··· Reading passage ···

"""
Pre-compute ALL features for ALL timesteps
Run this LOCALLY on server, then upload to Kaggle
"""

import numpy as np
import pandas as pd

print("=" * 70)
print("   Pre-computing Features for GPU Training")
print("=" * 70)

# Load price data - USE FULL HISTORICAL DATA
csv_path = '/var/www/html/bestrading.cuttalo.com/scripts/prices_BTC_EUR_full.csv'
print(f"Loading from: {csv_path}")
df = pd.read_csv(csv_path)
# The CSV has: timestamp,open,high,low,close,vwap,volume,count
prices = df['close'].values
print(f"Loaded {len(prices)} price points")
print(f"Price range: {min(prices):.2f} - {max(prices):.2f}")

def compute_features(prices, idx):
    """Compute exactly 24 features for a given index"""

···

→ What you should do
Copy the feature pre-computation script from "# Load price" to "df = pd.read_csv(csv_path)".

··· Entries ···

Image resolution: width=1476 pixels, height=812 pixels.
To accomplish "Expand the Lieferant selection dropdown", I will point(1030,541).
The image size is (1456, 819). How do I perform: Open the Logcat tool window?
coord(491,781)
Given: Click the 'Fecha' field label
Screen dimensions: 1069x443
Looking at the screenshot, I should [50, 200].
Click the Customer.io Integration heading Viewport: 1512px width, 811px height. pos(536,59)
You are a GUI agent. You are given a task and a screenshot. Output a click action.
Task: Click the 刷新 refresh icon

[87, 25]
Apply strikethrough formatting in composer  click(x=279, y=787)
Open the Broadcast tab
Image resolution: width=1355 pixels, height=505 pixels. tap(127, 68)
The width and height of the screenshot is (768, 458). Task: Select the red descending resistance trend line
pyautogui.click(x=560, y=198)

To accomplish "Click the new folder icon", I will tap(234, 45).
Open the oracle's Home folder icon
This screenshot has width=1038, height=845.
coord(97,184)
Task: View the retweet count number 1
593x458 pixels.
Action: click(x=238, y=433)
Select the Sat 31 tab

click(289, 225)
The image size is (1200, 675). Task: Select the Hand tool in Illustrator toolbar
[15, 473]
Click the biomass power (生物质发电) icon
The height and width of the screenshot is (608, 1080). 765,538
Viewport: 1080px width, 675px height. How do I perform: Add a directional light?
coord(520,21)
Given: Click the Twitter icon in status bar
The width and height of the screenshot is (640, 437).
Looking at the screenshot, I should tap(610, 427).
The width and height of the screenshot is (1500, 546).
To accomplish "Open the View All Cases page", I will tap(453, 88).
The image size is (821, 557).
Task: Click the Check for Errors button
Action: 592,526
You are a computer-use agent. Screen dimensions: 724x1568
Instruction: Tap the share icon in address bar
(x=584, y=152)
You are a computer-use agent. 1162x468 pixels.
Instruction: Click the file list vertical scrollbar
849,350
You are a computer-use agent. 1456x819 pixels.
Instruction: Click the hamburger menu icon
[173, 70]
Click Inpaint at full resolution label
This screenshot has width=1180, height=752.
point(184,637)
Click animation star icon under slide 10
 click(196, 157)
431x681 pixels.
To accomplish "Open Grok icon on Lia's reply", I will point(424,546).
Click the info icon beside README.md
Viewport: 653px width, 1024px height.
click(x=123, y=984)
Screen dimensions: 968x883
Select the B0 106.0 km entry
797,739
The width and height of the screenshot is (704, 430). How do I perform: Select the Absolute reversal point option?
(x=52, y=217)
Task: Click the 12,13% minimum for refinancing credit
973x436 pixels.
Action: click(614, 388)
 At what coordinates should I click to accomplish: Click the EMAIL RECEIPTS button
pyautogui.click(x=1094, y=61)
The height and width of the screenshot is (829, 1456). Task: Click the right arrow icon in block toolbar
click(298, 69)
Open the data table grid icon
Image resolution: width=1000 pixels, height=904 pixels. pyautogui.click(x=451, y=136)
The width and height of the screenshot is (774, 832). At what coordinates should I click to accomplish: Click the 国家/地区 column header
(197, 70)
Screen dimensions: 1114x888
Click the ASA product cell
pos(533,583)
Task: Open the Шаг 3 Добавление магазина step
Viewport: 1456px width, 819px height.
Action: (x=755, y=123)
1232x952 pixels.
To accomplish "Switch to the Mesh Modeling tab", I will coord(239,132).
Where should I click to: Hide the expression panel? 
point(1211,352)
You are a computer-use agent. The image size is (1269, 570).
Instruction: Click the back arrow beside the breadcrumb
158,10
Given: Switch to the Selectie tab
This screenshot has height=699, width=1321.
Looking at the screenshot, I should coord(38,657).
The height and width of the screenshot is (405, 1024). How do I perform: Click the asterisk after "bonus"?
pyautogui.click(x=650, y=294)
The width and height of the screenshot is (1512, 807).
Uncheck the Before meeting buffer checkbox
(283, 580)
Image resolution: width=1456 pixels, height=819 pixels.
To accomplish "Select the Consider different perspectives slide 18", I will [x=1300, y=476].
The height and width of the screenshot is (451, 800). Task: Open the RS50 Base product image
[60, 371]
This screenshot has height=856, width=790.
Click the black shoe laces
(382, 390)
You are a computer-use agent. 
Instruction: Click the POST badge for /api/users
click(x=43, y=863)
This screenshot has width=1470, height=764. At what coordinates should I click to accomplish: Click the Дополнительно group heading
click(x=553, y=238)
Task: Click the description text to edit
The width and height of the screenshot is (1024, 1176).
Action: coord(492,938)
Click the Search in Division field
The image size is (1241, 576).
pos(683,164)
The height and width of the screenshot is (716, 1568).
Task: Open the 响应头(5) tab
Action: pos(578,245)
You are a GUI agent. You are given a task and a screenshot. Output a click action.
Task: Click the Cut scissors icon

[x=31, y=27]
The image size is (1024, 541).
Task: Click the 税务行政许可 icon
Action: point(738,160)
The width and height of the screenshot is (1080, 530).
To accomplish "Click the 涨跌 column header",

···

→ Task solution
# Load price data - USE FULL HISTORICAL DATA
csv_path = '/var/www/html/bestrading.cuttalo.com/scripts/prices_BTC_EUR_full.csv'
print(f"Loading from: {csv_path}")
df = pd.read_csv(csv_path)